[Stored items]
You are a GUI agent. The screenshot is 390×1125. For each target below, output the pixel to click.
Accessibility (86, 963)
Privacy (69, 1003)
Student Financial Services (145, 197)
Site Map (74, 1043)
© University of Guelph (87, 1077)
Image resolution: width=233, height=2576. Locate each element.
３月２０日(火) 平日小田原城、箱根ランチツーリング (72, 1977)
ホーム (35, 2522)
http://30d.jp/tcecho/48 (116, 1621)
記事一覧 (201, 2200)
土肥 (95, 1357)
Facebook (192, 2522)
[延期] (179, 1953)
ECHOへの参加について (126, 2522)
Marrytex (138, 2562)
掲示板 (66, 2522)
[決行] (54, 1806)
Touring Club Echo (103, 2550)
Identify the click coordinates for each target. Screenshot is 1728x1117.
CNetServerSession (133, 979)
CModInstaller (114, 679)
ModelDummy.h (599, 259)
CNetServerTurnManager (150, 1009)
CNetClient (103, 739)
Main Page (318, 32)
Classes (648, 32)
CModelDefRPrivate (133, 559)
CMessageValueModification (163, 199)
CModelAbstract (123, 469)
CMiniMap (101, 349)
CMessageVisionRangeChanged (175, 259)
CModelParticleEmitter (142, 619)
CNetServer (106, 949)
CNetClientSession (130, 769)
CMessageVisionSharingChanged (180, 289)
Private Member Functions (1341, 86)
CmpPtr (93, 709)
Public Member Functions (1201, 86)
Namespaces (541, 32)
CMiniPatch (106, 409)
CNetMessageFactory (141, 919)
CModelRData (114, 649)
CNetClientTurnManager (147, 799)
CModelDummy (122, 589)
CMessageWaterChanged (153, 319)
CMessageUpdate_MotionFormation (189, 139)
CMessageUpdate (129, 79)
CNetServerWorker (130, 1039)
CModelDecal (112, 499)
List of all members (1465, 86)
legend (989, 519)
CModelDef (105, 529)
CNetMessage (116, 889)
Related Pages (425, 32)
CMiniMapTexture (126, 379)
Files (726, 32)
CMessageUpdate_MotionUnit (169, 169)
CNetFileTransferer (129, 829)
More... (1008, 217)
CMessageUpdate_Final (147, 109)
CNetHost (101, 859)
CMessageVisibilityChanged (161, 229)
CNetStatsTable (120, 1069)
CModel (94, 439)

__WHAT YOU SHOULD DO__
Please reproduce the lines from the line with "Touring Club Echo (103, 2550)" to the line with "CNetServerWorker (130, 1039)", both ends included, exactly as they appear above.

__WRITTEN RESPONSE__
Touring Club Echo (103, 2550)
Identify the click coordinates for each target. Screenshot is 1728x1117.
CNetServerSession (133, 979)
CModInstaller (114, 679)
ModelDummy.h (599, 259)
CNetServerTurnManager (150, 1009)
CNetClient (103, 739)
Main Page (318, 32)
Classes (648, 32)
CModelDefRPrivate (133, 559)
CMessageValueModification (163, 199)
CModelAbstract (123, 469)
CMiniMap (101, 349)
CMessageVisionRangeChanged (175, 259)
CModelParticleEmitter (142, 619)
CNetServer (106, 949)
CNetClientSession (130, 769)
CMessageVisionSharingChanged (180, 289)
Private Member Functions (1341, 86)
CmpPtr (93, 709)
Public Member Functions (1201, 86)
Namespaces (541, 32)
CMiniPatch (106, 409)
CNetMessageFactory (141, 919)
CModelRData (114, 649)
CNetClientTurnManager (147, 799)
CModelDummy (122, 589)
CMessageWaterChanged (153, 319)
CMessageUpdate_MotionFormation (189, 139)
CMessageUpdate (129, 79)
CNetServerWorker (130, 1039)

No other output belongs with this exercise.